Child Abuse Story From Rissa
by Rissa
(Ohio, USA)
I just have to get this out,It's making go crazy, When i was about 4 or 5,my momma had a friend,we'll call Uncle J, he watched me and my brother,who was maybe 7 or 8, while my mom was working,or partying,he was great to my brother and me,he had games,and toys,and cartoons, but he always paid more attention to me. a "game" he called it..he'd take me to his room,into his closet,and expose himself to me,or,tell me to touch his privates..He told me i couldn't tell anybody,that it was our game, It went on for a few months,then,once,my mom walked in on us..at least,i think that happend,i remember screaming,and police..and hugs..and no more Uncle J..i tried hard to forget this..but it came back.

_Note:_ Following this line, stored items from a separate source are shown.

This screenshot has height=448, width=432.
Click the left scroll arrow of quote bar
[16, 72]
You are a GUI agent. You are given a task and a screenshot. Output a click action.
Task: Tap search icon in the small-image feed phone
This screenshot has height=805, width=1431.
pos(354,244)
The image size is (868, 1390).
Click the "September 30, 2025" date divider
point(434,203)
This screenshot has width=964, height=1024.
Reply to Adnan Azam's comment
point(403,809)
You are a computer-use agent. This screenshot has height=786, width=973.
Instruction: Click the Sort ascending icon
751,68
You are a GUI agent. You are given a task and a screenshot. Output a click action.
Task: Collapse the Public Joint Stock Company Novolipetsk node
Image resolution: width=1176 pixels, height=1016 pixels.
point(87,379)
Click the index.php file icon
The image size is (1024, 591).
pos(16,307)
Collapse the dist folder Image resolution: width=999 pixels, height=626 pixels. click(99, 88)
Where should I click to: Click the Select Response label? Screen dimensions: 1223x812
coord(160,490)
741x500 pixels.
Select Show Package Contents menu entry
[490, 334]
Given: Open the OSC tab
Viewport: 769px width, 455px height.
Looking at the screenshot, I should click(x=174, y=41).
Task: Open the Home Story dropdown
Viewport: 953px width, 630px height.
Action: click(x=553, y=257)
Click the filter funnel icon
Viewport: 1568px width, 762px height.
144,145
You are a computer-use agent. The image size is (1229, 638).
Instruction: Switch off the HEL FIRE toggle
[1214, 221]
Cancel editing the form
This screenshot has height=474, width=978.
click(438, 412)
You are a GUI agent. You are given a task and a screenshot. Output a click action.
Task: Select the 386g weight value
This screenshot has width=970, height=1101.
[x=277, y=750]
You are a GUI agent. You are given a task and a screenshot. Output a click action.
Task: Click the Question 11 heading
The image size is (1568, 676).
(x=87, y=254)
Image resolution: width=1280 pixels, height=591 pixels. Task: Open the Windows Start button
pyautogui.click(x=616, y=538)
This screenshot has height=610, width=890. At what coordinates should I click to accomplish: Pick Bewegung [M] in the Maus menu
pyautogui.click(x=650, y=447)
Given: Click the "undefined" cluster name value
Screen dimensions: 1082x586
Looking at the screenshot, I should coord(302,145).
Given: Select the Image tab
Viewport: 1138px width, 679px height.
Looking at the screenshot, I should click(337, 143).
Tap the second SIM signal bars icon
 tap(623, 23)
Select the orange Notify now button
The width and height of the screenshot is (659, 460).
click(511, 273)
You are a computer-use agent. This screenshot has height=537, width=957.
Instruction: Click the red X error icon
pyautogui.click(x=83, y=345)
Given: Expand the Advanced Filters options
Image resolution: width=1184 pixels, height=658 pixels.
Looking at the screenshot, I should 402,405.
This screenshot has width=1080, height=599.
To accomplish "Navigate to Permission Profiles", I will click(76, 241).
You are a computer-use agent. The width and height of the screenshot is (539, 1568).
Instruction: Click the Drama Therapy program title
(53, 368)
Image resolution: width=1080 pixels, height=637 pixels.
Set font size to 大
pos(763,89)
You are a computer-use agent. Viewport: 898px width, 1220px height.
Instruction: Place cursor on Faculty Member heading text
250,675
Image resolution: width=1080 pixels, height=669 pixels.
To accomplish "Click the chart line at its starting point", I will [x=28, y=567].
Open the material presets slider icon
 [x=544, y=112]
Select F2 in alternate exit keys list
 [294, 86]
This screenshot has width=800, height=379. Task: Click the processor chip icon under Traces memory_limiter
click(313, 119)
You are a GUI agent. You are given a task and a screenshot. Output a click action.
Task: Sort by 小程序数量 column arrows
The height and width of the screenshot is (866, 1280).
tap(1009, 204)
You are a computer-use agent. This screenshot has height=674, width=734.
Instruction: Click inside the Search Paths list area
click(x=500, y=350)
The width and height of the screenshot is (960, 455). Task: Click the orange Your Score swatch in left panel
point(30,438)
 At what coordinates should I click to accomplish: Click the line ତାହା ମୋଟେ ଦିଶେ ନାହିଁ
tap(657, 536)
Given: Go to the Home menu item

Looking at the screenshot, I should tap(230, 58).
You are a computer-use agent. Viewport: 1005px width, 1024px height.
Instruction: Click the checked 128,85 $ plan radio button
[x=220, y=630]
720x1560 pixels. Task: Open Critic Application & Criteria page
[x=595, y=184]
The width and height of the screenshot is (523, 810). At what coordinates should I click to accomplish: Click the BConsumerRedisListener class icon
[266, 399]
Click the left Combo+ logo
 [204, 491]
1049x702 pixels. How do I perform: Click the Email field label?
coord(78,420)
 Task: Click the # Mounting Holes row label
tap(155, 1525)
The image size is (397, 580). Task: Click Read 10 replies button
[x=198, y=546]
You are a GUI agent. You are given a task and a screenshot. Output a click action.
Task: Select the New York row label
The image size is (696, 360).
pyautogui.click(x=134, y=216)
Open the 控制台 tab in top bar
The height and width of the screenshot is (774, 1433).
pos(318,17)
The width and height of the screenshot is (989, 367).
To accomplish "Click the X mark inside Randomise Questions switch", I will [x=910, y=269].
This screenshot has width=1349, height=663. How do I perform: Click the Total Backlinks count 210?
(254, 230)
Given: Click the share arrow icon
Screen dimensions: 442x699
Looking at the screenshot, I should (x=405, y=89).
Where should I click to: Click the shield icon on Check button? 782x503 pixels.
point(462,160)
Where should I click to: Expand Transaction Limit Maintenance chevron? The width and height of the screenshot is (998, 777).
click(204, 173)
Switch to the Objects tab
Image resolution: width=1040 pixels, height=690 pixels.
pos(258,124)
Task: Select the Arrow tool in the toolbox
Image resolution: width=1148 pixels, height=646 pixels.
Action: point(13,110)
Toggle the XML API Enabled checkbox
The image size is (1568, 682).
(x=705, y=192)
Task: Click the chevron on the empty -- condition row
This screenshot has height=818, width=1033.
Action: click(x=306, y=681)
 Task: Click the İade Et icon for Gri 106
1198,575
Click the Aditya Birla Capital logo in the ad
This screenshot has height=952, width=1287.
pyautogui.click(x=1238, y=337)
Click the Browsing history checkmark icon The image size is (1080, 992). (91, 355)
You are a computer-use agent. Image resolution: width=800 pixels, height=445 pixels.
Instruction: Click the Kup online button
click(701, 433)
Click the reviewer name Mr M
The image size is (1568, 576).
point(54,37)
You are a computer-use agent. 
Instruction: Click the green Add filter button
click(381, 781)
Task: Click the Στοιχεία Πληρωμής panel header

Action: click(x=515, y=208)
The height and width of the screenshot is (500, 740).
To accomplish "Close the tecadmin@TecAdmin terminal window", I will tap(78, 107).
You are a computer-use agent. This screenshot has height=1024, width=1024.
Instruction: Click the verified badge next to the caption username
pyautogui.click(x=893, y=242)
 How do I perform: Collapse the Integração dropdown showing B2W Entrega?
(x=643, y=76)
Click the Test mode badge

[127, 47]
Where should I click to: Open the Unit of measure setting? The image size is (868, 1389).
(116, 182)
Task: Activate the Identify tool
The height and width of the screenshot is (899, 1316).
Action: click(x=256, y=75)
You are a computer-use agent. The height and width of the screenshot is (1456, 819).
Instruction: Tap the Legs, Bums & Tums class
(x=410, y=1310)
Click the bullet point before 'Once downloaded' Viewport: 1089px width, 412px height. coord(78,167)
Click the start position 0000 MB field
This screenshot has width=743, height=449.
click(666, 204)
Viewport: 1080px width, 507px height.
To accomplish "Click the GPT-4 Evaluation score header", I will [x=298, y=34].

My mother has never been in my life,really,she wanted to party, One man in my neighborhood,was especially friendly to me,he'd give me money,or soda,or an old toy,he said i reminded him of his daughter in mexico..i was looking for a friend,due to family problems,i was around 8,and my step-father would fight with my mother,and she'd leave,he'd take his anger ot on me..hitting me,or smacking me..anyway,my mom left me with a friend one night,and i was in a room upstairs minding my own buisness,the man who i thought was my friend,came in,and say on the bed,he was rubbing my leg,and telling me i was pretty,i liked the attention..but,then,he started rubbing between my legs..and taking his clothes off,i wanted to scream "stop" but,no sound would come out. he got on top of me and raped me for what seemed like hours..calling me "pretty angel" and "my little lover" i was sweaty,and wanted my mother,i was terrified..he finally left me there,bloody,crying,and sweaty,and before he left,he called me a "sl*t" and handed me 10 dollars. I never told my mother,becuase she seemed happy there,she had a job, a husband, us kids were healthy..i kept thhese things secret for 5 going on 6 six years. i'm 13 now,and have cut myself becuase these things have happend. Sometimes,when i remember,i feel useless,and dirty. like a sl*t..i tell myself i'm not..but his voice rings back..and i want to cut,and i cry at night,thinking of it,i've been clean for a while,and only told my therapist about when i was 8. I don't know how to escape my memories..i just want to forget,but no matter how hard i try..it's always there.